Implementing a Protocol Parser Using the Compositional Approach
It as occurred to me that this kind of approach, expressing a “program” using plain Ruby objects, to be executed by a C-extension, could also be applied to protocol parsing. I’ve recently released a blocking HTTP/1 parser for Ruby, called h1p, implemented as a Ruby C extension, and I had some ideas about how this could be done.
We introduce a IO#parse
method that accepts a program for parsing
characters. The program expressed includes a set of steps, each one reading
consecutive characters from the IO instance:
# for each part of the line we can express the valid range of lengths,
REQUEST_LINE_RULES = [
[:read, { delimiter: ' ', length: 1..40, invalid: ["\r", "\n"], consume_delimiter: true }],
[:consume_whitespace],
[:read, { delimiter: ' ', length: 1..2048, invalid: ["\r", "\n"], consume_delimiter: true }],
[:consume_whitespace],
[:read_to_eol, { consume_eol: true, length: 6..8 } ]
]
HEADER_RULES = [
[:read_or_eol, { delimiter: ':', length: 1..128, consume_delimiter: true }],
[:return_if_nil],
[:consume_whitespace],
[:read_to_eol, { consume_eol: true, length: 1..2048, consume_delimiter: true }]
]
def parse_http1_headers
(method, request_path, protocol) = @conn.parse(REQUEST_LINE_RULES)
headers = {
':method' => method,
':path' => request_path,
':protocol' => protocol
}
while true
(key, value) = @conn.parse(HEADER_RULES)
return headers if !key
headers[key.downcase] = value
end
end
Here too, we can imagine being able to express these parsing rules using a DSL:
REQUEST_LINE_RULES = Polyphony.parse_program do
read delimiter: ' ', length: 1..40, invalid: ["\r", "\n"], consume_delimiter: true
consume_whitespace
read delimiter: ' ', length: 1..2048, invalid: ["\r", "\n"], consume_delimiter: true
consume_whitespace
read_to_eol consume_eol: true, length: 6..8
end
It remains to be seen where are the limits to what we can achieve with this approach: can we really express everything that we need in order to parse any conceivable protocol. In addition, it is not clear whether this kind of solution provides performance benefits.
Summary
In this article I have presented an approach to optimizing the performance of Ruby apps by separating the program into two layers: a top layer that written in Ruby, expressing low-level operations using Ruby data structures; and an implementation layer written in C for executing those operations in an optimized manner. This approach is particularly interesting when dealing with long running or complex operations: sending an HTTP response with chunked encoding, parsing incoming data, running I/O operations in loops etc.
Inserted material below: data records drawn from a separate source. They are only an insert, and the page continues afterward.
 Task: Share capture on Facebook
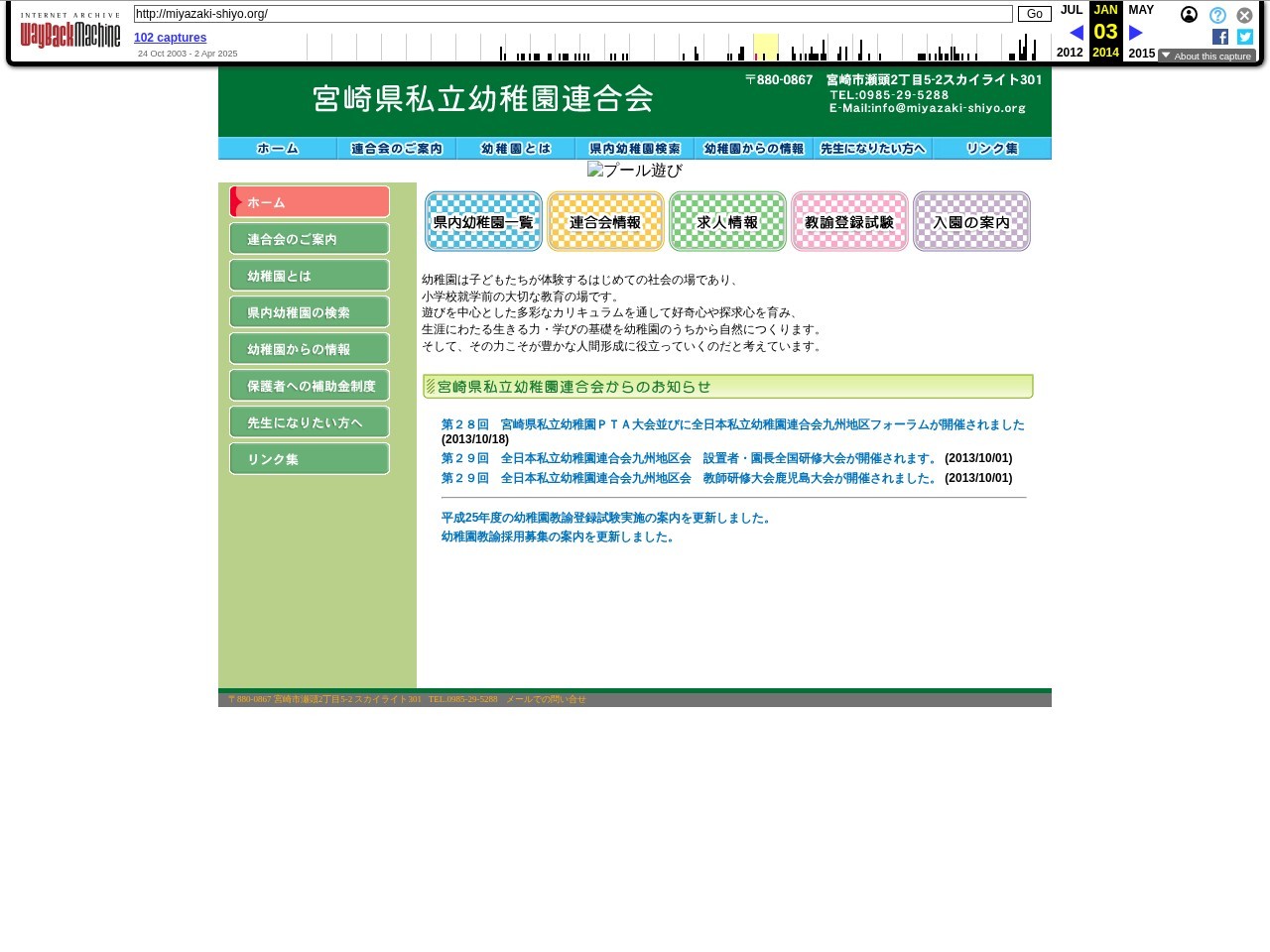pos(1220,37)
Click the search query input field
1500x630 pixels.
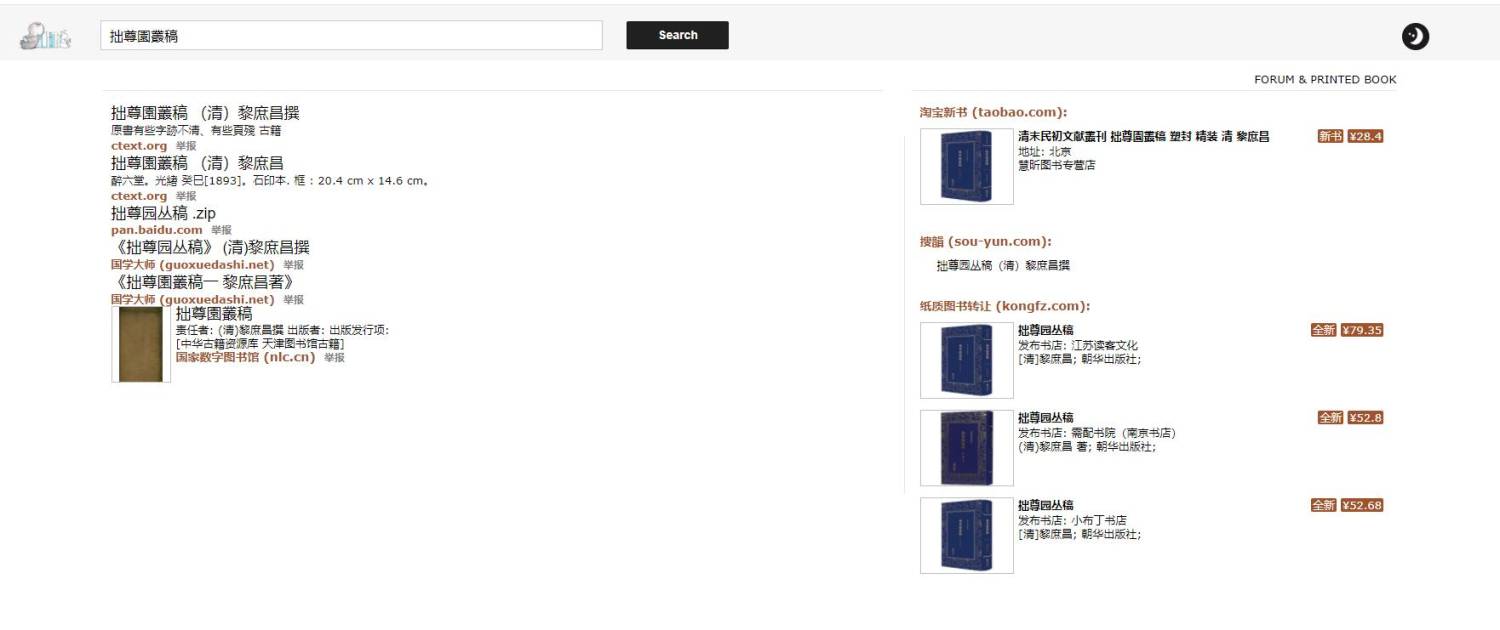(x=351, y=35)
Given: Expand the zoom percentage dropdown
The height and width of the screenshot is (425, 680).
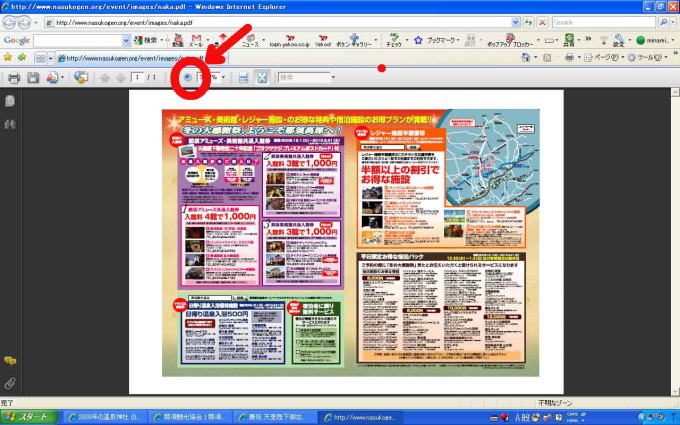Looking at the screenshot, I should click(x=225, y=77).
As I have mentioned above, this this is similar to that employed by io_uring on Linux. The idea is the same: we express (I/O) operations using data structures, then offload the execution to an lower-level optimized layer - in io_uring’s case it’s the kernel, in Ruby’s case it’s a C-extension.
It seems to me that
This is definitely an avenue I intend on further exploring, and I invite other Ruby developers to join me in this exploration. While we wait for all those exciting Ruby developments I mentioned at the beginning of this article to materialize (the new YJIT effort from Shopify looks especially promising), we can investigate other approaches that take advantage of Ruby’s expressivity while relying on native C code to execute lower level code.